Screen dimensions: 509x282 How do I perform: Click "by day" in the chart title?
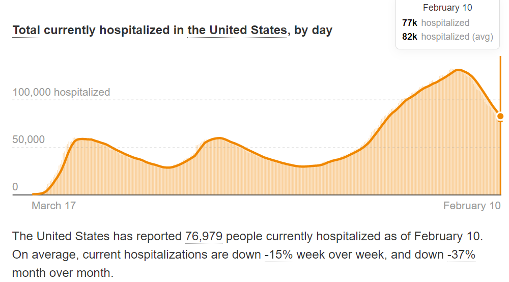[314, 31]
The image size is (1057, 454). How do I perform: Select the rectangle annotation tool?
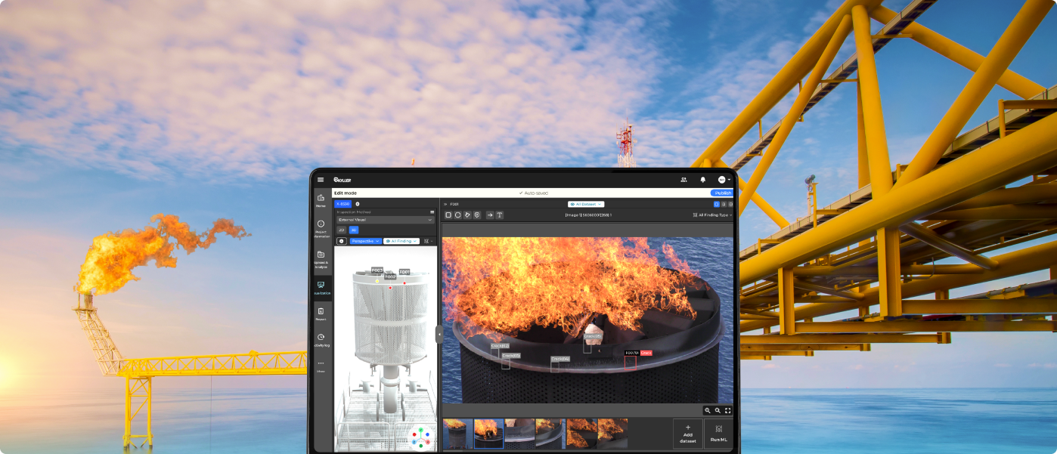(448, 215)
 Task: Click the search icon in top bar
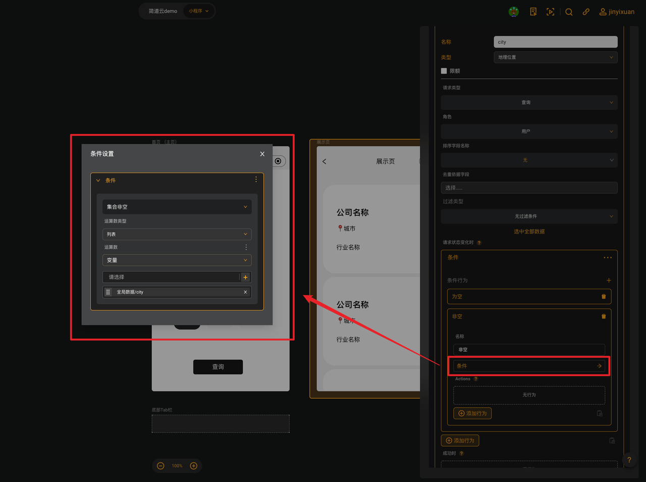tap(569, 12)
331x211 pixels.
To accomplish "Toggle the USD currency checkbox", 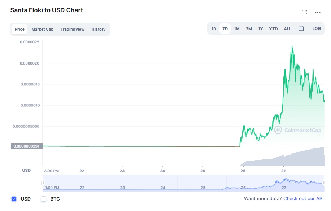I will pyautogui.click(x=14, y=199).
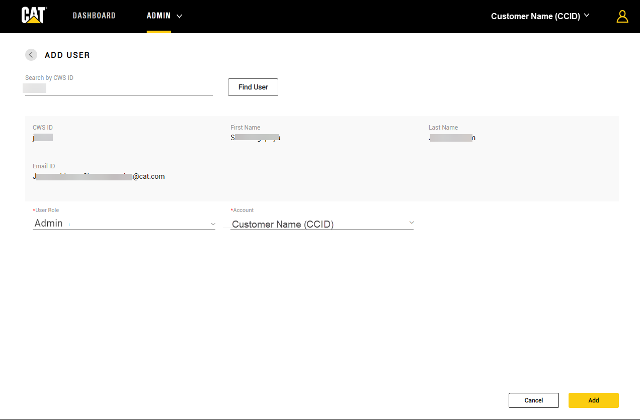Select the ADMIN menu item
640x420 pixels.
point(158,16)
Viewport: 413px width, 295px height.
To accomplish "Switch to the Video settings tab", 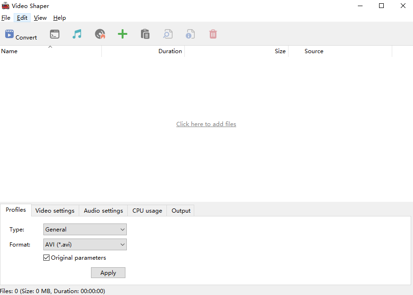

---

GOAL OF THE EXERCISE:
Do not include pictures. Copy only the lines running from the line with "Viewport: 413px width, 295px height." through the last line of the records, exactly as they appear.

EXPECTED ANSWER:
Viewport: 413px width, 295px height.
To accomplish "Switch to the Video settings tab", 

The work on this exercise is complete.